* What is being asked: In the entries below, find the line with "Identify the click" and the line with "560798 (80, 11)". Print those two and everything between them exactly, and nothing else.

* Data provided:
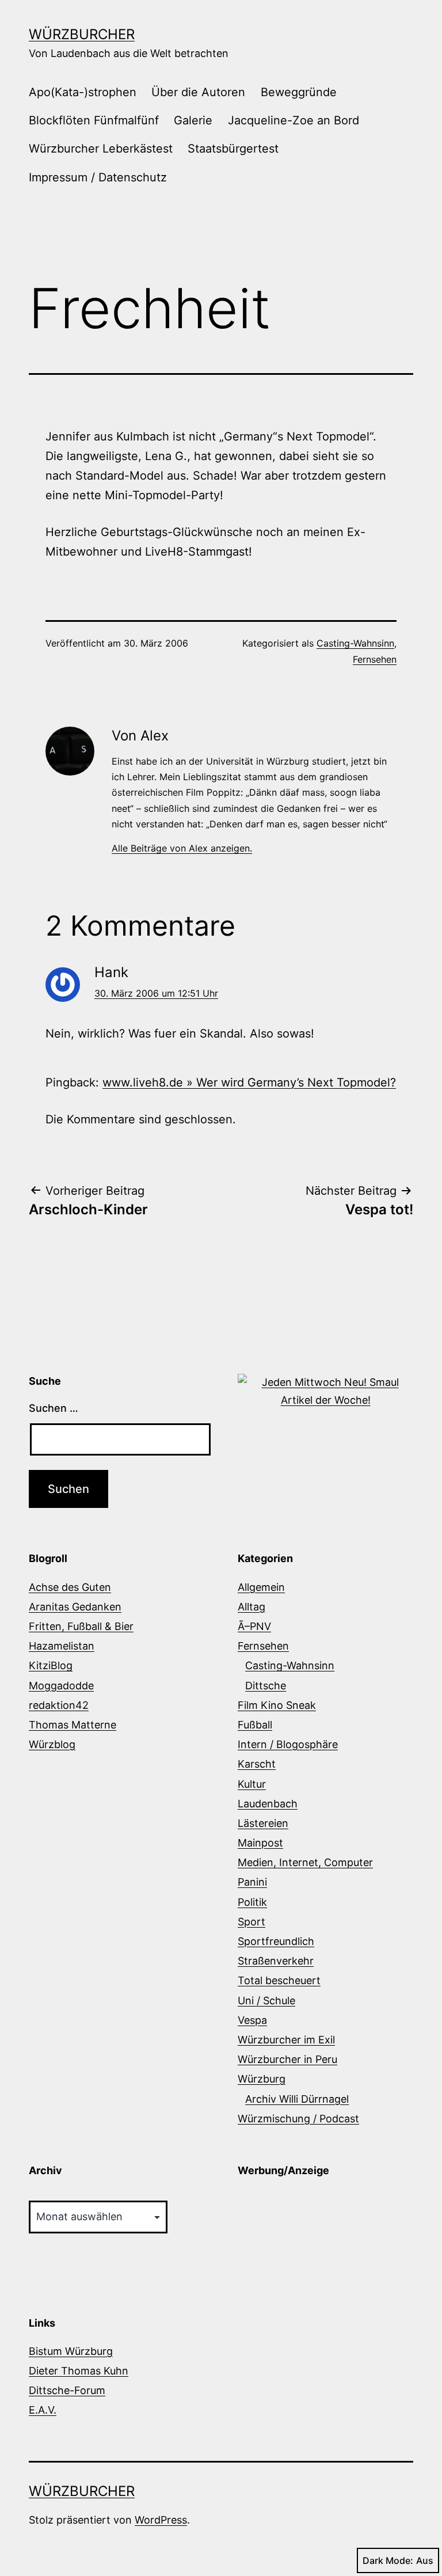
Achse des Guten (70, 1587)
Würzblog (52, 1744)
---
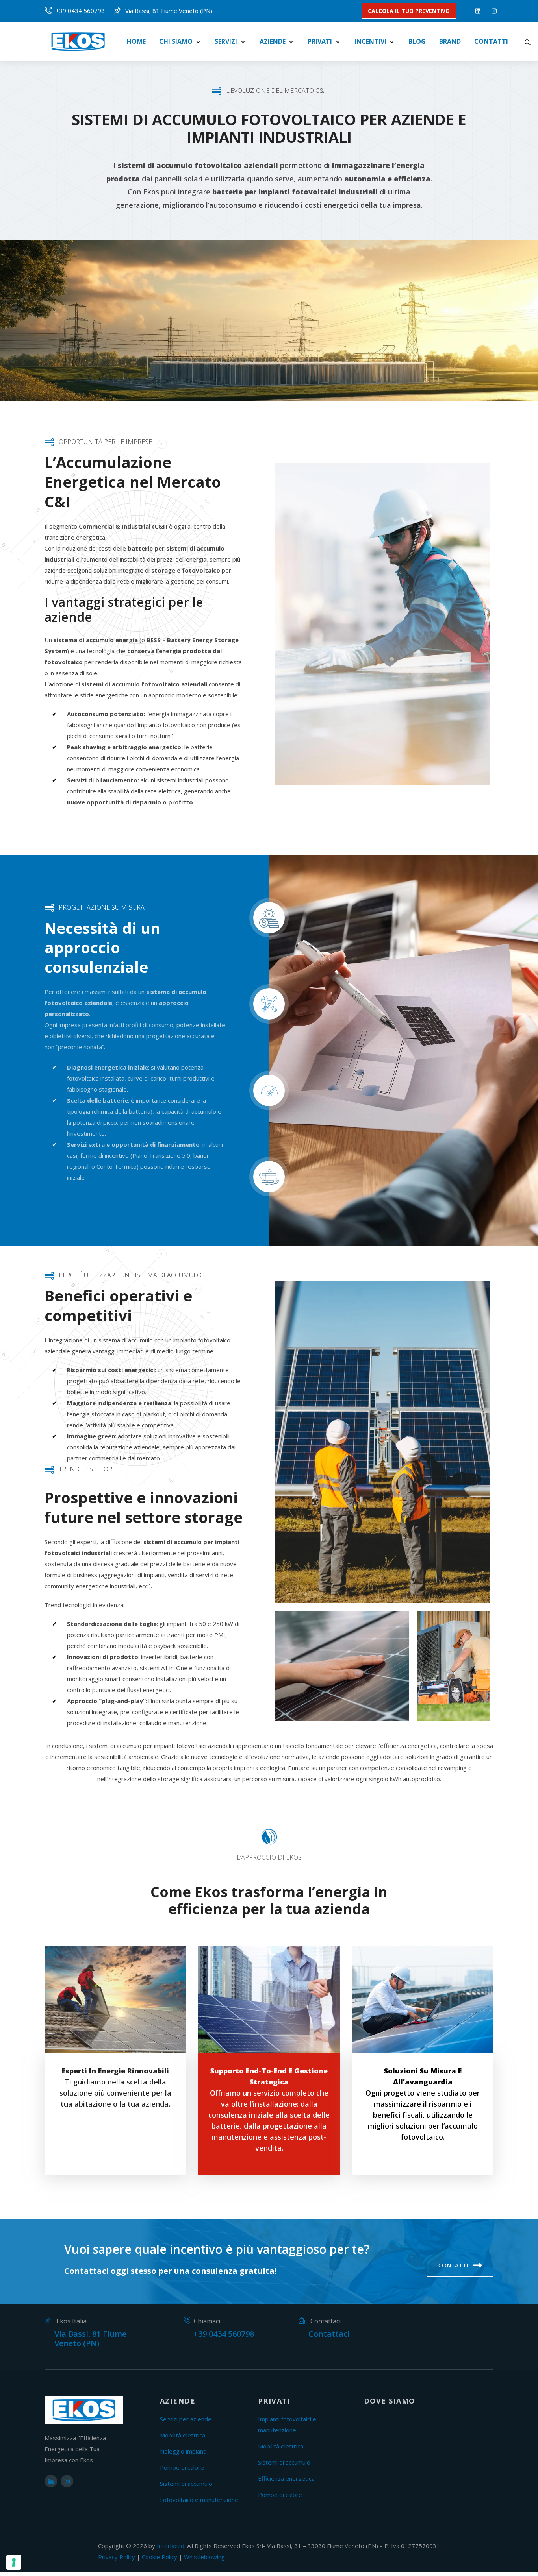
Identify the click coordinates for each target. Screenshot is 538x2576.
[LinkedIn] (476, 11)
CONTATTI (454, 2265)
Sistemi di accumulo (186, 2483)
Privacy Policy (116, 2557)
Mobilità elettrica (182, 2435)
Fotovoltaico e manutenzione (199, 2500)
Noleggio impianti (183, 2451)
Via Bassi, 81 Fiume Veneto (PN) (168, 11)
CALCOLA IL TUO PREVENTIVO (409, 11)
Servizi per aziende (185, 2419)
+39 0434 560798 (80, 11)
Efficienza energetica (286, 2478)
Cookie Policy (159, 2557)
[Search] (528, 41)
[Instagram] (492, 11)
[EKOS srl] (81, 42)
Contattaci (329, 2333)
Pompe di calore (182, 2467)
---
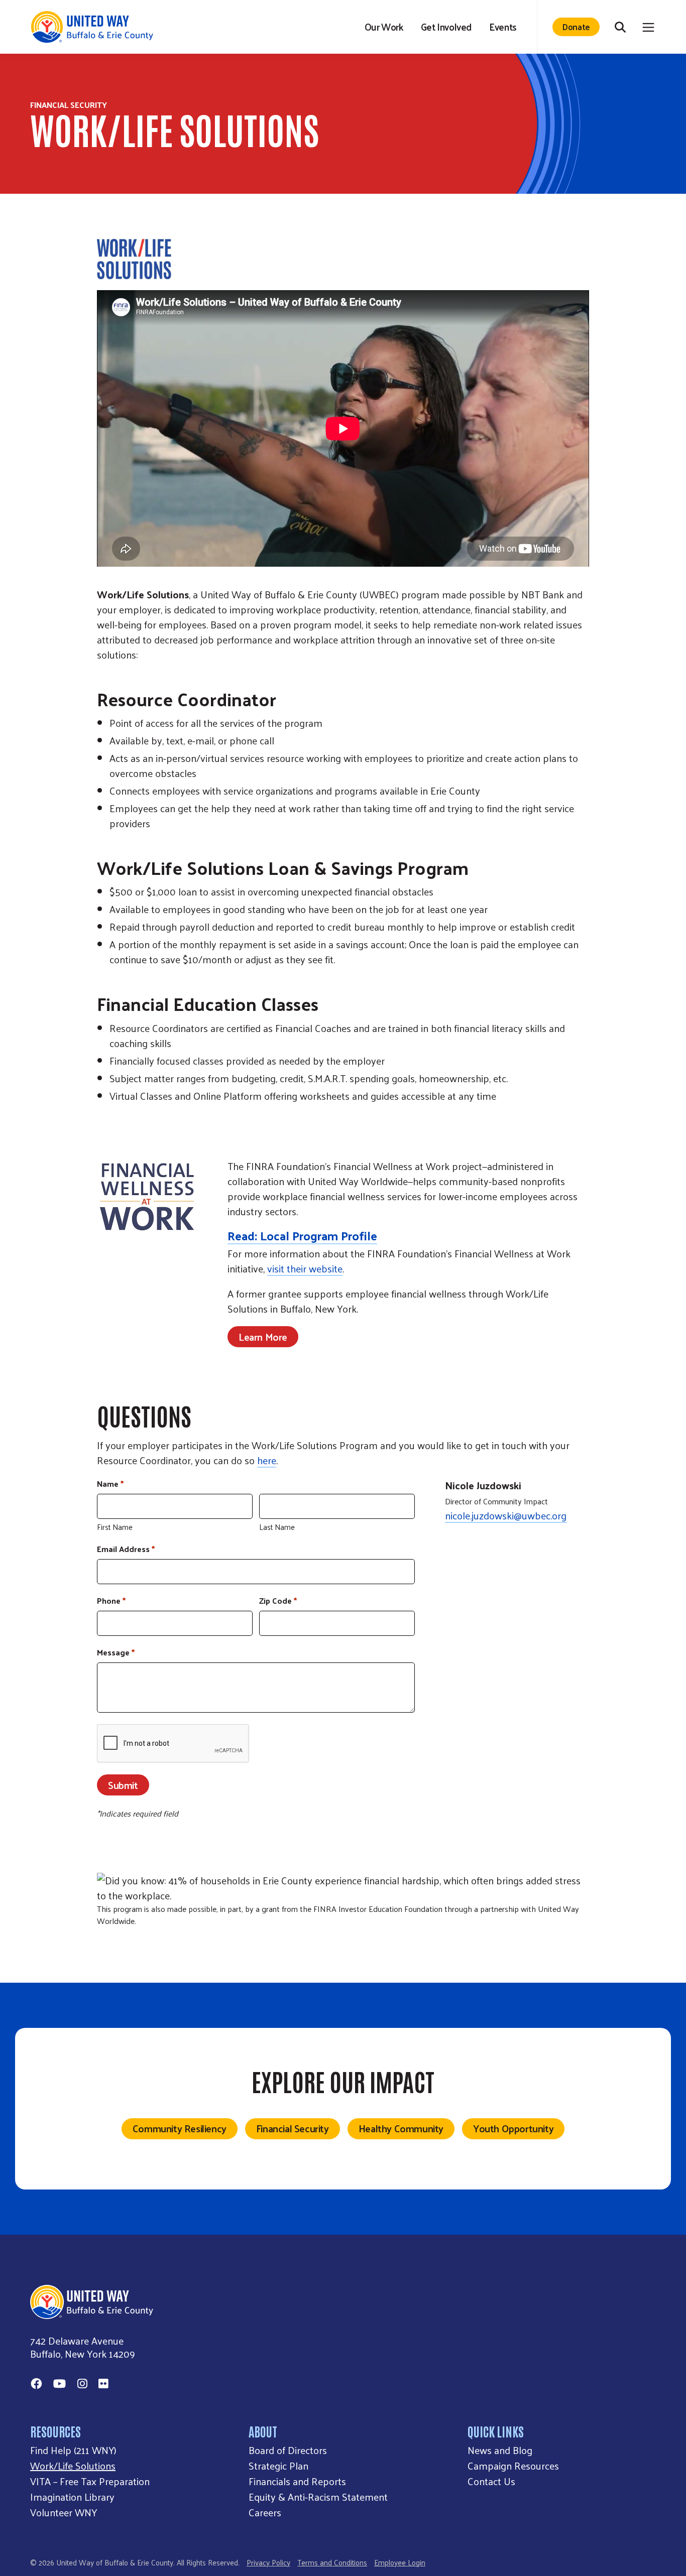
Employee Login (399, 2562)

* Output for this task:
Identify the click coordinates for each target. Screenshot is 538x2576.
[LinkedIn] (476, 11)
CONTATTI (454, 2265)
Sistemi di accumulo (186, 2483)
Privacy Policy (116, 2557)
Mobilità elettrica (182, 2435)
Fotovoltaico e manutenzione (199, 2500)
Noleggio impianti (183, 2451)
Via Bassi, 81 Fiume Veneto (PN) (168, 11)
CALCOLA IL TUO PREVENTIVO (409, 11)
Servizi per aziende (185, 2419)
+39 0434 560798 (80, 11)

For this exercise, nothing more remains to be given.